*Task to complete*
Here are the records. Print them all exactly.

*Data for analysis*

________________________

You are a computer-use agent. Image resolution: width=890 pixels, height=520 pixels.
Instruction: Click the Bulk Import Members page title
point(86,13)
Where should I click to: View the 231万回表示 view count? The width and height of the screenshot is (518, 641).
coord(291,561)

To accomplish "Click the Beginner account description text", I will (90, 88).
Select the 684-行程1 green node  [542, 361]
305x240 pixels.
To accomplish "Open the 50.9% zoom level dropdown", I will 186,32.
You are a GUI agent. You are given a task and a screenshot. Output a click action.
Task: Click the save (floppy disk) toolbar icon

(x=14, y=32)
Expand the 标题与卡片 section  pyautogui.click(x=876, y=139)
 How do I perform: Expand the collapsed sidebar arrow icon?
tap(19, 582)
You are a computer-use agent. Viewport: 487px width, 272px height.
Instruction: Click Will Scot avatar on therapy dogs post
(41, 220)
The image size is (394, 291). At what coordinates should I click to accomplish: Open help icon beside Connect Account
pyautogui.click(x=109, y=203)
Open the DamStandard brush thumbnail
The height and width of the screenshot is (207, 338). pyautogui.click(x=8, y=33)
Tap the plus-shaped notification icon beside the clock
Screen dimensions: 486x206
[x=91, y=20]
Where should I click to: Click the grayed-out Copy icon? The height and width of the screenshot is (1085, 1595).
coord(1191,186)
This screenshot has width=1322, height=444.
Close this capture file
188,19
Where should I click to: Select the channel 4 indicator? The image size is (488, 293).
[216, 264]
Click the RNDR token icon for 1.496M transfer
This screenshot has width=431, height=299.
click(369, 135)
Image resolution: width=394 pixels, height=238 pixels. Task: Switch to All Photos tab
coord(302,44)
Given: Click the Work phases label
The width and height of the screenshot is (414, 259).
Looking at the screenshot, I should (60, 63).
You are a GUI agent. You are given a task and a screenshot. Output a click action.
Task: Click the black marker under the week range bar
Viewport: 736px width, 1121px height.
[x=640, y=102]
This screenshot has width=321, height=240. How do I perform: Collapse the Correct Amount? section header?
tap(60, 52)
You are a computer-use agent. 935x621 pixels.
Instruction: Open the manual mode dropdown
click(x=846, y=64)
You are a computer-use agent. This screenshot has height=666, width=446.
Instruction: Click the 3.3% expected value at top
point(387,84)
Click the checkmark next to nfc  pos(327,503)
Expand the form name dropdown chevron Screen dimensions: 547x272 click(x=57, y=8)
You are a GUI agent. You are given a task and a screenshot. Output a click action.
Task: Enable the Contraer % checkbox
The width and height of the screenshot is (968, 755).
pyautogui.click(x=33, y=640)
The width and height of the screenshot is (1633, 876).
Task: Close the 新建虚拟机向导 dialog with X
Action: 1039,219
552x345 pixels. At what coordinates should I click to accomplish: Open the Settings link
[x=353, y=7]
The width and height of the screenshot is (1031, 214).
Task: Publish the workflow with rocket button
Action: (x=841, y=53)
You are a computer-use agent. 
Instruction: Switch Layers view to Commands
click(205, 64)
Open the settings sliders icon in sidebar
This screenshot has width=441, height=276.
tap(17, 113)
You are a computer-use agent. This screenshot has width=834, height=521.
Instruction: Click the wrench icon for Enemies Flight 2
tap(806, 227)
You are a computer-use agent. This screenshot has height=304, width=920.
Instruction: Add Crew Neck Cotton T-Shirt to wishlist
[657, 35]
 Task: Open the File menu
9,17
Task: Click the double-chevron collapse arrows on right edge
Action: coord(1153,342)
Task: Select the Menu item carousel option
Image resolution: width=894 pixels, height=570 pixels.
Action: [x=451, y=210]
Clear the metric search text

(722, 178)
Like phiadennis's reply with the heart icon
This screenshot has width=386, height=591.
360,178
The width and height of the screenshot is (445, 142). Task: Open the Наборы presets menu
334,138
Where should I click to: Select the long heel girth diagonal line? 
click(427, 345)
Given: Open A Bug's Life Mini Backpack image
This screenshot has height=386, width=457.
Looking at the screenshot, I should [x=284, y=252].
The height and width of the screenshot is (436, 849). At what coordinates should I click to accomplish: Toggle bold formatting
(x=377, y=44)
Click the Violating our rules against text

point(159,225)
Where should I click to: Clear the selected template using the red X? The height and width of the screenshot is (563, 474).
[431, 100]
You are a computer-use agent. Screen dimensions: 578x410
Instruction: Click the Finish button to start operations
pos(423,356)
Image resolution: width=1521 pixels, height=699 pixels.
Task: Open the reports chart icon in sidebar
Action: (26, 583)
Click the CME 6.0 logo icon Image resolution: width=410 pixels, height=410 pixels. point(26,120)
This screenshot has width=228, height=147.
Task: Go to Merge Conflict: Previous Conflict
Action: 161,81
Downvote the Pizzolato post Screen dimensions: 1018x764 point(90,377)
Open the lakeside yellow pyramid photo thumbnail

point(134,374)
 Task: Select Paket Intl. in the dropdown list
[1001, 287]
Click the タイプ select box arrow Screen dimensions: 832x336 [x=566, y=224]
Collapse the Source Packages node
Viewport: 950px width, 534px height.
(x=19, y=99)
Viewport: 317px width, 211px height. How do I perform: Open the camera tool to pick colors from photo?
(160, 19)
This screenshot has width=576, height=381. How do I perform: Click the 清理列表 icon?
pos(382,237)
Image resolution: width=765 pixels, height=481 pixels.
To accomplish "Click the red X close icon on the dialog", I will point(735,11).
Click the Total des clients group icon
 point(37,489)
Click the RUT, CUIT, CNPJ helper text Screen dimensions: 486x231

________________________

*Solution to this problem*
You are a computer-use agent. Image resolution: width=890 pixels, height=520 pixels.
Instruction: Click the Bulk Import Members page title
point(86,13)
Where should I click to: View the 231万回表示 view count? The width and height of the screenshot is (518, 641).
coord(291,561)

To accomplish "Click the Beginner account description text", I will (90, 88).
Select the 684-行程1 green node  [542, 361]
305x240 pixels.
To accomplish "Open the 50.9% zoom level dropdown", I will 186,32.
You are a GUI agent. You are given a task and a screenshot. Output a click action.
Task: Click the save (floppy disk) toolbar icon

(x=14, y=32)
Expand the 标题与卡片 section  pyautogui.click(x=876, y=139)
 How do I perform: Expand the collapsed sidebar arrow icon?
tap(19, 582)
You are a computer-use agent. Viewport: 487px width, 272px height.
Instruction: Click Will Scot avatar on therapy dogs post
(41, 220)
The image size is (394, 291). At what coordinates should I click to accomplish: Open help icon beside Connect Account
pyautogui.click(x=109, y=203)
Open the DamStandard brush thumbnail
The height and width of the screenshot is (207, 338). pyautogui.click(x=8, y=33)
Tap the plus-shaped notification icon beside the clock
Screen dimensions: 486x206
[x=91, y=20]
Where should I click to: Click the grayed-out Copy icon? The height and width of the screenshot is (1085, 1595).
coord(1191,186)
This screenshot has width=1322, height=444.
Close this capture file
188,19
Where should I click to: Select the channel 4 indicator? The image size is (488, 293).
[216, 264]
Click the RNDR token icon for 1.496M transfer
This screenshot has width=431, height=299.
click(369, 135)
Image resolution: width=394 pixels, height=238 pixels. Task: Switch to All Photos tab
coord(302,44)
Given: Click the Work phases label
The width and height of the screenshot is (414, 259).
Looking at the screenshot, I should (60, 63).
You are a GUI agent. You are given a task and a screenshot. Output a click action.
Task: Click the black marker under the week range bar
Viewport: 736px width, 1121px height.
[x=640, y=102]
This screenshot has width=321, height=240. How do I perform: Collapse the Correct Amount? section header?
tap(60, 52)
You are a computer-use agent. 935x621 pixels.
Instruction: Open the manual mode dropdown
click(x=846, y=64)
You are a computer-use agent. This screenshot has height=666, width=446.
Instruction: Click the 3.3% expected value at top
point(387,84)
Click the checkmark next to nfc  pos(327,503)
Expand the form name dropdown chevron Screen dimensions: 547x272 click(x=57, y=8)
You are a GUI agent. You are given a task and a screenshot. Output a click action.
Task: Enable the Contraer % checkbox
The width and height of the screenshot is (968, 755).
pyautogui.click(x=33, y=640)
The width and height of the screenshot is (1633, 876).
Task: Close the 新建虚拟机向导 dialog with X
Action: 1039,219
552x345 pixels. At what coordinates should I click to accomplish: Open the Settings link
[x=353, y=7]
The width and height of the screenshot is (1031, 214).
Task: Publish the workflow with rocket button
Action: (x=841, y=53)
You are a computer-use agent. 
Instruction: Switch Layers view to Commands
click(205, 64)
Open the settings sliders icon in sidebar
This screenshot has width=441, height=276.
tap(17, 113)
You are a computer-use agent. This screenshot has width=834, height=521.
Instruction: Click the wrench icon for Enemies Flight 2
tap(806, 227)
You are a computer-use agent. This screenshot has height=304, width=920.
Instruction: Add Crew Neck Cotton T-Shirt to wishlist
[657, 35]
 Task: Open the File menu
9,17
Task: Click the double-chevron collapse arrows on right edge
Action: coord(1153,342)
Task: Select the Menu item carousel option
Image resolution: width=894 pixels, height=570 pixels.
Action: [x=451, y=210]
Clear the metric search text

(722, 178)
Like phiadennis's reply with the heart icon
This screenshot has width=386, height=591.
360,178
The width and height of the screenshot is (445, 142). Task: Open the Наборы presets menu
334,138
Where should I click to: Select the long heel girth diagonal line? 
click(427, 345)
Given: Open A Bug's Life Mini Backpack image
This screenshot has height=386, width=457.
Looking at the screenshot, I should [x=284, y=252].
The height and width of the screenshot is (436, 849). At what coordinates should I click to accomplish: Toggle bold formatting
(x=377, y=44)
Click the Violating our rules against text

point(159,225)
Where should I click to: Clear the selected template using the red X? The height and width of the screenshot is (563, 474).
[431, 100]
You are a computer-use agent. Screen dimensions: 578x410
Instruction: Click the Finish button to start operations
pos(423,356)
Image resolution: width=1521 pixels, height=699 pixels.
Task: Open the reports chart icon in sidebar
Action: (26, 583)
Click the CME 6.0 logo icon Image resolution: width=410 pixels, height=410 pixels. point(26,120)
This screenshot has width=228, height=147.
Task: Go to Merge Conflict: Previous Conflict
Action: 161,81
Downvote the Pizzolato post Screen dimensions: 1018x764 point(90,377)
Open the lakeside yellow pyramid photo thumbnail

point(134,374)
 Task: Select Paket Intl. in the dropdown list
[1001, 287]
Click the タイプ select box arrow Screen dimensions: 832x336 [x=566, y=224]
Collapse the Source Packages node
Viewport: 950px width, 534px height.
(x=19, y=99)
Viewport: 317px width, 211px height. How do I perform: Open the camera tool to pick colors from photo?
(160, 19)
This screenshot has width=576, height=381. How do I perform: Click the 清理列表 icon?
pos(382,237)
Image resolution: width=765 pixels, height=481 pixels.
To accomplish "Click the red X close icon on the dialog", I will point(735,11).
Click the Total des clients group icon
 point(37,489)
Click the RUT, CUIT, CNPJ helper text Screen dimensions: 486x231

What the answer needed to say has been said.